Selected extract —
^^^^^^^^

Dear Editor:
RE: PPC not racist, Sept. 30.
Henry Brunsveld’s response to Barbara Cooper’s allegations suggests that the PPC at least suffers from the same scientific illiteracy that can be found across the political spectrum.
Science is fundamentally concerned with describing the states of nature and their causes. However, as the old adage goes, people are most easily convinced of that which they already believe. The PPC, for example, opts for a “scientifically-based approach … that opposes vaccine mandates, … passports and other authoritarian measures”, effectively advocating for policy-based evidence making, rather than evidence-based policy making.
With respect to immigration, Syl Carle (in the Advertiser, Sept. 9) did invoke evidence for PPC’s preferred policies. People in Nordic countries use 10 times more energy per capita than other parts of the world. The conclusion? Fight climate change by limiting immigration. But in so doing, he fell victim to the “is-ought” fallacy: that the scientific assertion, at least to a first approximation, may be correct does not lead directly to the conclusion that limiting immigration is necessarily good social policy.
While these are examples among the worst abuses of science, they are but symptoms of the greater problem: that when it comes to policy making of all stripes, too many people treat science like a drunk treats a lamp post – for support and not illumination.

^^^^^^^^

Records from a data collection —
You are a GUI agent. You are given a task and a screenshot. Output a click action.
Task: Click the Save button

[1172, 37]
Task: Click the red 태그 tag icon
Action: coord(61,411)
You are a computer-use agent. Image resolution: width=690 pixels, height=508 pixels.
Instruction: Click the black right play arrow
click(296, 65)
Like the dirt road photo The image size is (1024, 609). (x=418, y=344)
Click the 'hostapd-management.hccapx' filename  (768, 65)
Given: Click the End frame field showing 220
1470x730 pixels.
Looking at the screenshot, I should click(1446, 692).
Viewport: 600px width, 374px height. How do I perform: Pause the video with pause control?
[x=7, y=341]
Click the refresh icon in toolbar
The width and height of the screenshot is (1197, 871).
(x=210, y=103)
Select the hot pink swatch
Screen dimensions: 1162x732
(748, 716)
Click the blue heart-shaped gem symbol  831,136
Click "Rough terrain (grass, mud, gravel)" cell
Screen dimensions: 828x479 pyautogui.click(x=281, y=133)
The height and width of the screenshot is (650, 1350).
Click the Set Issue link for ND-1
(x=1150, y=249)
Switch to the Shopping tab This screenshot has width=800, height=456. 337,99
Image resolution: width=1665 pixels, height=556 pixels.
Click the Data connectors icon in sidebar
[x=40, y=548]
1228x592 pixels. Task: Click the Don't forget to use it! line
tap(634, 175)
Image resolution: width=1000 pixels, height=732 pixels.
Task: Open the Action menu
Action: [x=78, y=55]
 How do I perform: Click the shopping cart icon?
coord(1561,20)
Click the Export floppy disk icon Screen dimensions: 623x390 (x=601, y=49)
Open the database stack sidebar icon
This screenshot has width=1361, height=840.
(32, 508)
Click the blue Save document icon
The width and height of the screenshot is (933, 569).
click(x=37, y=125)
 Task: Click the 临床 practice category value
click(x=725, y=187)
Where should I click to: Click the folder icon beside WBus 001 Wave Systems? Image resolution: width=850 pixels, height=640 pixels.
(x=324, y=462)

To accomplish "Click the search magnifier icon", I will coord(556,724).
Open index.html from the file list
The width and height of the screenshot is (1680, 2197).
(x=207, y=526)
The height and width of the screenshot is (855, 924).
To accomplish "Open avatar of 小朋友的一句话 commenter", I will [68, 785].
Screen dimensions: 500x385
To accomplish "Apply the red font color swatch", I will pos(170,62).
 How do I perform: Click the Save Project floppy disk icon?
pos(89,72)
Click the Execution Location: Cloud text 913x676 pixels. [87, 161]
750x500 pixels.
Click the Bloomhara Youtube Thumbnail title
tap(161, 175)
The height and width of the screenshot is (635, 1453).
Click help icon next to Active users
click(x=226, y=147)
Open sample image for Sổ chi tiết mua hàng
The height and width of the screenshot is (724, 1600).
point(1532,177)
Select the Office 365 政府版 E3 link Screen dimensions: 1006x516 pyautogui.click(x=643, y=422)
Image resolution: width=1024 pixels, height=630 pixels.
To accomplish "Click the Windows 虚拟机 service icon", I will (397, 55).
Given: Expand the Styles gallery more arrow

^^^^^^^^

Tasks to perform —
1 > Answer these questions about the letter to the editor:
(a) On what date did Syl Carle's piece appear in the Advertiser?
(b) How many times more energy per capita do people in Nordic countries use, according to the letter?
(c) What fallacy does the letter say Syl Carle fell victim to?
2 > Repeat the letter to the editor word for word, starting at "Henry Brunsveld’s response" and ending at "evidence-based policy making.".

Responses —
1 >
(a) Sept. 9
(b) 10 times more
(c) The "is-ought" fallacy

2 >
Henry Brunsveld’s response to Barbara Cooper’s allegations suggests that the PPC at least suffers from the same scientific illiteracy that can be found across the political spectrum.
Science is fundamentally concerned with describing the states of nature and their causes. However, as the old adage goes, people are most easily convinced of that which they already believe. The PPC, for example, opts for a “scientifically-based approach … that opposes vaccine mandates, … passports and other authoritarian measures”, effectively advocating for policy-based evidence making, rather than evidence-based policy making.